Geophysicist and seismologist of international renown, after a short period spent as a contract researcher at the University of Siena, starting in 1987 he worked for ISMES, a company of the ENEL Group, accumulating considerable experience in research applied to the safety of infrastructure at risk. In 1997 he had become a university professor and, starting from the following year, he had returned to being a full-time researcher, having been called as Associate Professor at the University of Basilicata. Since July 2012 he had then become director of the Seismological Research Center of OGS in Trieste (National Institute of Oceanography and Experimental Geophysics). In this role he worked to overcome the historic – inevitable – rivalry between INGV and OGS, using the new Seismic Hazard Map of Italy as a meeting ground, still in preparation.
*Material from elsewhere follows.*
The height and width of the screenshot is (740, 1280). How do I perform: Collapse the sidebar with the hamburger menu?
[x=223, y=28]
Marco's scientific career was accompanied by very intense experimental activity, which saw him always arrive among the first on the scene of some of the most disastrous earthquakes in the Mediterranean area: as in 1999, when in a few hours he decided to go and personally document the effects of the disastrous earthquake from Izmit, Turkey, traveling with his personal car and facing difficulties of all kinds. But Marco also liked to discuss in conference rooms: in 2014 he received the Keynote Lecturer award from the European Seismological Commission and the European Association of Earthquake Engineering, and since August 2014 he has been vice president of the European Seismological Commission. His presence in a scientific session guaranteed a lively and passionate discussion on a spectrum of topics ranging from seismic engineering to induced seismicity via historical seismology and the analysis of earthquake precursors. All conducted with that unmistakable accent of the Bolognese Apennines, with that boundless culture, with that wit and with that humor that made him immediately likable to anyone.
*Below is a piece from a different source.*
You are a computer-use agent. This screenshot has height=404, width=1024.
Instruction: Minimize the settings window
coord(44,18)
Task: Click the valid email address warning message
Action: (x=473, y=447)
For some years Marco had embraced the idea that scientific dissemination could also take place through social networks: he had opened his own blog, which was very popular, and participated as a moderator in various professional forums. He had engaged in civil battles against what we now call "hoaxes" and in favor of the sustainability of the riskiest industrial activities. Following the same impetus towards research that was as useful as possible, he had promoted the “I don't risk” initiative, in cooperation with INGV on the one hand and with the Civil Protection Department on the other. His all-round activity often led him to clash with those who did not share his honest and almost naive approach to the solution of the great seismological controversies of our time, as in the case of the risks associated with the exploitation of hydrocarbons. But each of these controversies increasingly highlighted his great scientific rigor and inexhaustible human talents: he and his sympathy always won.
But today Marco has lost the last and most important of his battles, the one with a sneaky and ruthless evil. And for those like me who knew him as a friend, colleague and drinking companion, and who continue to deal with "earthquakes, seismology and other nonsense", as stated in the header of his blog, a truly unbridgeable chasm opens up.